Your task: Leave the pictures out and print, word for word, the lines below from the one with "Screen dimensions: 366x297" through the final line.

(Saved data entries)
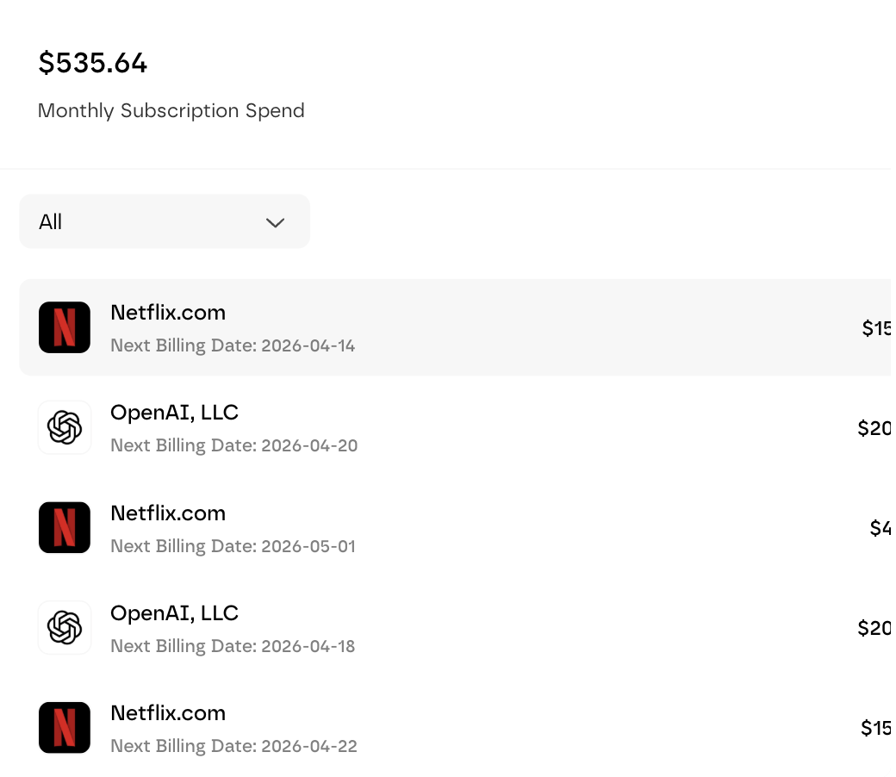The height and width of the screenshot is (777, 896).
Task: Click the OpenAI, LLC subscription billing 2026-04-20
Action: pyautogui.click(x=345, y=427)

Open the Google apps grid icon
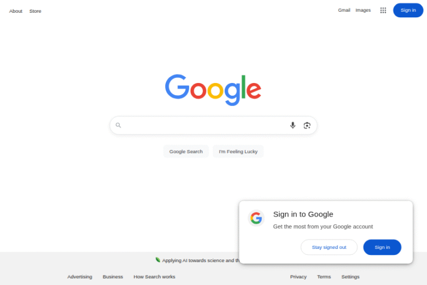click(x=383, y=11)
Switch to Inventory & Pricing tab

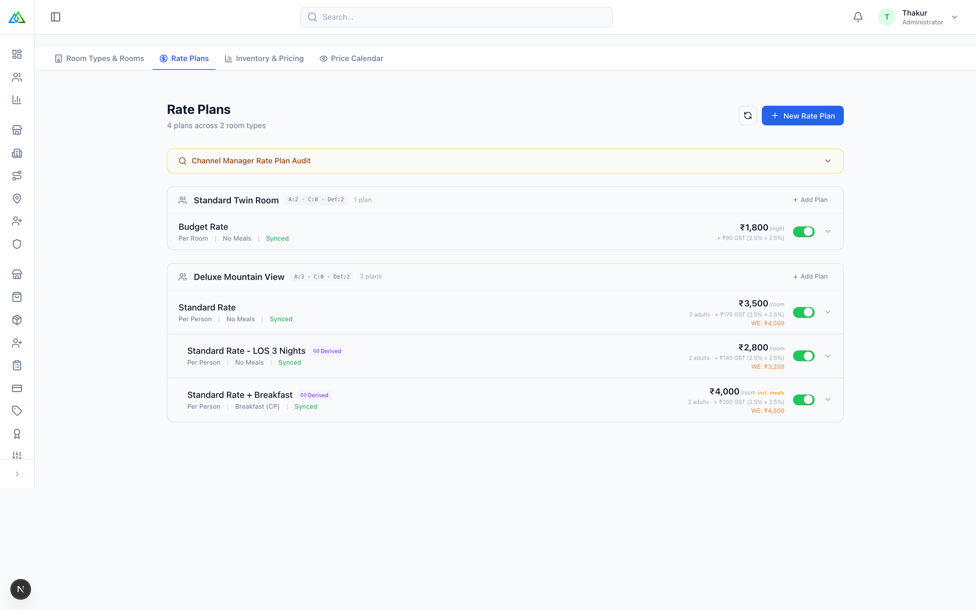(264, 58)
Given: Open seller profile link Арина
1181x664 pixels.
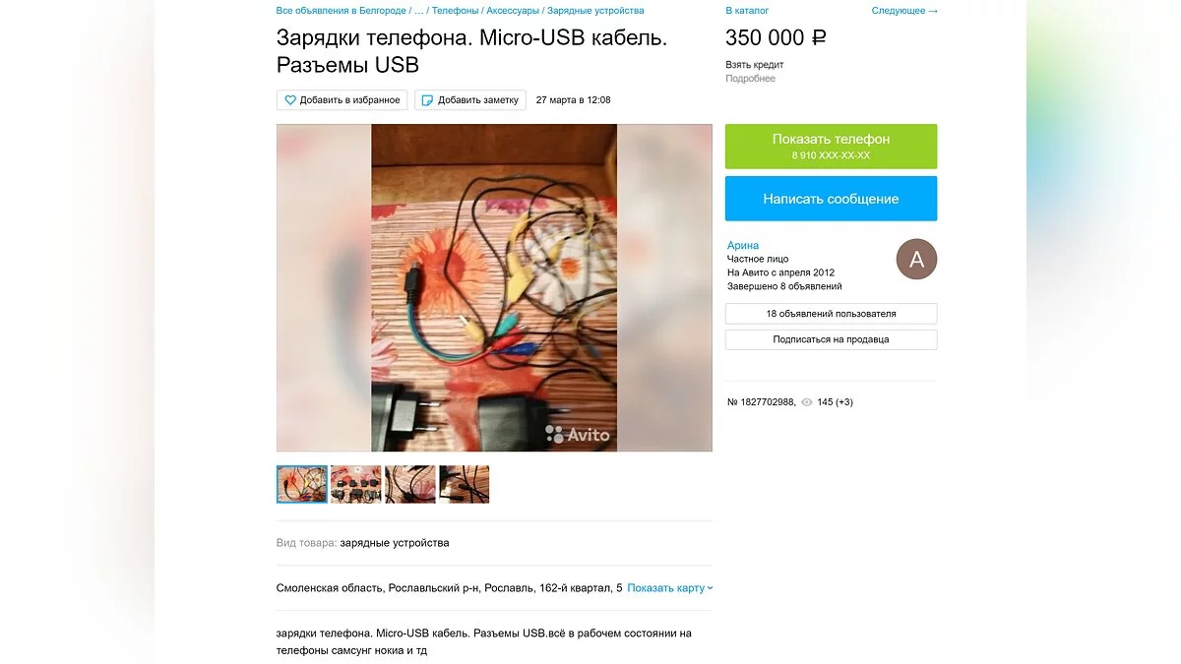Looking at the screenshot, I should (x=743, y=246).
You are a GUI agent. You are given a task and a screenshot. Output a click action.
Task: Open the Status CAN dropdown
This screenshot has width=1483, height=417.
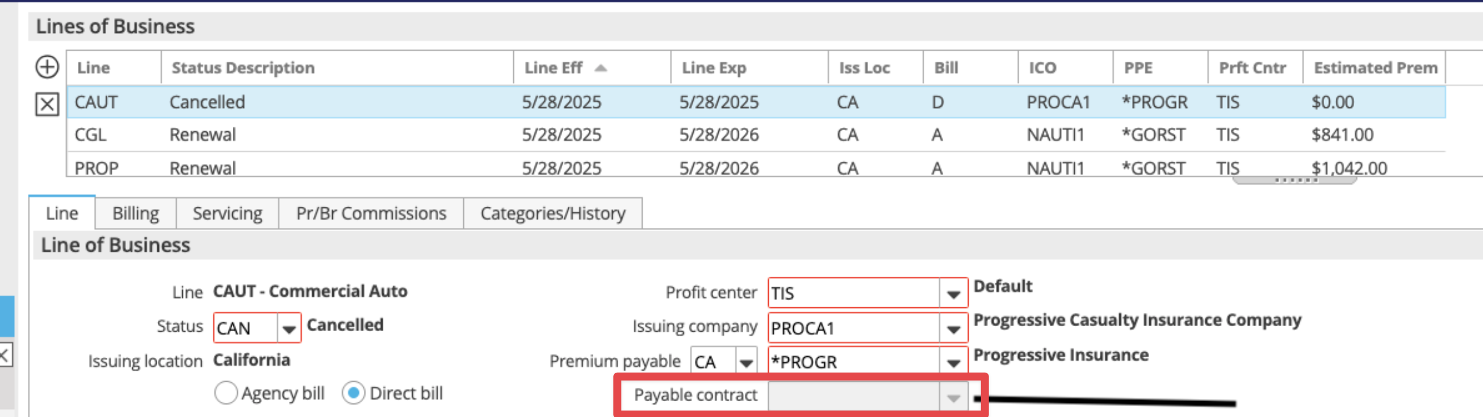point(288,328)
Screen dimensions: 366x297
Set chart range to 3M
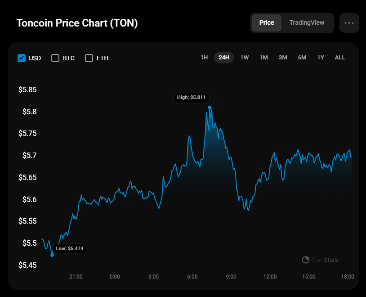pyautogui.click(x=283, y=58)
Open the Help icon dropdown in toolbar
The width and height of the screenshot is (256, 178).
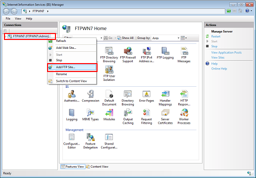click(x=252, y=11)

Solution to the problem:
Screen dimensions: 366x297
Set chart range to 3M
pyautogui.click(x=283, y=58)
Open the Help icon dropdown in toolbar
The width and height of the screenshot is (256, 178).
click(x=252, y=11)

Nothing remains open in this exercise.